At many locations, speeding drivers can make for a dangerous crossing. In addition to old-fashioned enforcement by radar gun, "Your Speed" radar signs that display a driver's actual speed can be deployed at trail crossings. Pelham, N.H., has installed radar-equipped signs that record when drivers are most likely to speed so the department can effectively time and target its enforcement. Another option in some jurisdictions is speed or red light cameras. At a troublesome crossing of the College Park Trolley Line Trail in Maryland, a city council member supports installing a speed camera to slow traffic.

Getting Police on Bikes

Many police departments are adept at enforcing laws against drivers who speed or fail to stop for pedestrians. There is also a significant amount of material to educate officers on how the laws pertain to cyclists riding in the street, such as the Florida Bicycle Law Enforcement Toolkit and videos from police departments in Chicago and Portland.

However, it can be a challenge to convince some departments to get officers out of the cruiser and onto the trail. Driving a cruiser along a trail is both disruptive to trail users and less effective at engaging the community. Bike patrols offer many tactical advantages to police when compared with a cruiser, including lower cost, more maneuverability and a higher rate of officer activity.
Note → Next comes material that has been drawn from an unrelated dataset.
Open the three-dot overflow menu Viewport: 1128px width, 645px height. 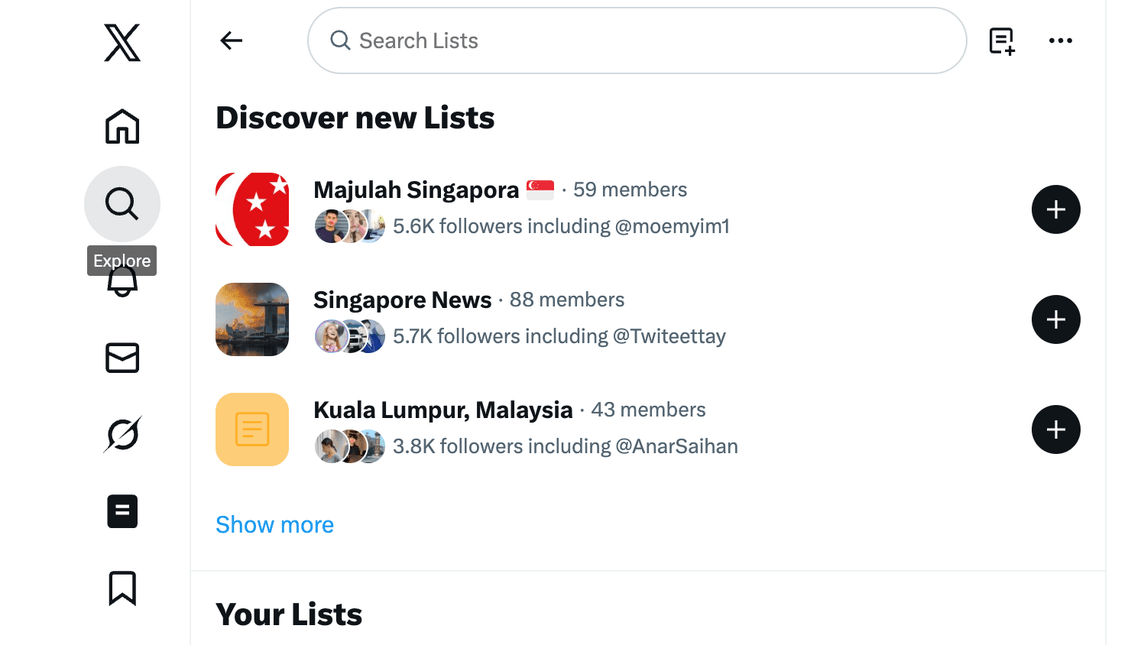[x=1060, y=40]
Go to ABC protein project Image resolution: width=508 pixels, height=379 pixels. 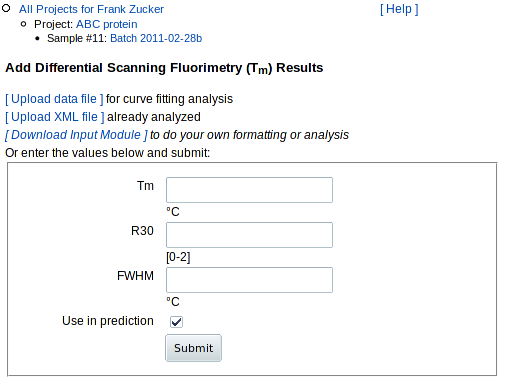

The International Police Mountain Bike Association (IPMBA) is dedicated to training public safety officers (police, EMS and security) on the benefits of and skills necessary for bike patrols.

In addition to the comprehensive book, The Complete Guide to Public Safety Cycling, IPMBA provides information on training tools developed for law enforcement by bicycle, as well as information packets and videos produced by IPMBA. A more general source for bicycle safety information is the National Highway Traffic Safety Administration.

Establishing an Emergency Locator System

Trails, like neighborhood streets, are linear public space used for travel or to congregate. As such, they must be policed just like any other part of the neighborhood. These safety measures include having an emergency locator system that allows trail users to identify their location on the trail to 911 dispatchers and police officers.

In Dallas, Texas, the city is expanding an emergency locator system initially used on the Katy Trail to pathways throughout the city. Markers are placed so that at least one is visible at any point along the trail — approximately every one-eigth of a mile. The locator signs are joined to nearby addresses with caution notes so emergency personnel know where and how to access the trail. Since being installed, emergency services have been able to respond to incidents on the trails without delay.

Volunteer Patrols

In some cases, residents may begin their own volunteer patrols, augmenting the police presence with extra sets of eyes on the trail. After a series of incidents on the Midtown Greenway in Minneapolis, Minn., concerned citizens partnered with the Midtown Greenway Coalition to start Trail Watch. Trail Watch volunteers ride together, maintaining a presence on the trail after dark and reporting suspicious activity to police. Trail Watch volunteers have also begun the Women on Wednesdays (WOW) program, a Trail Watch shift designed to encourage women of all cycling skill levels to get on the trail.

The Midtown Greenway Coalition also runs Heads Up, Buddy Up!, a program in which regular trail users register with the Coalition and display a spoke card on their bike indicating to other trail users that they are available to pair up for a safer ride at night. The Coalition offers guidelines and a volunteer application for both of its safety programs.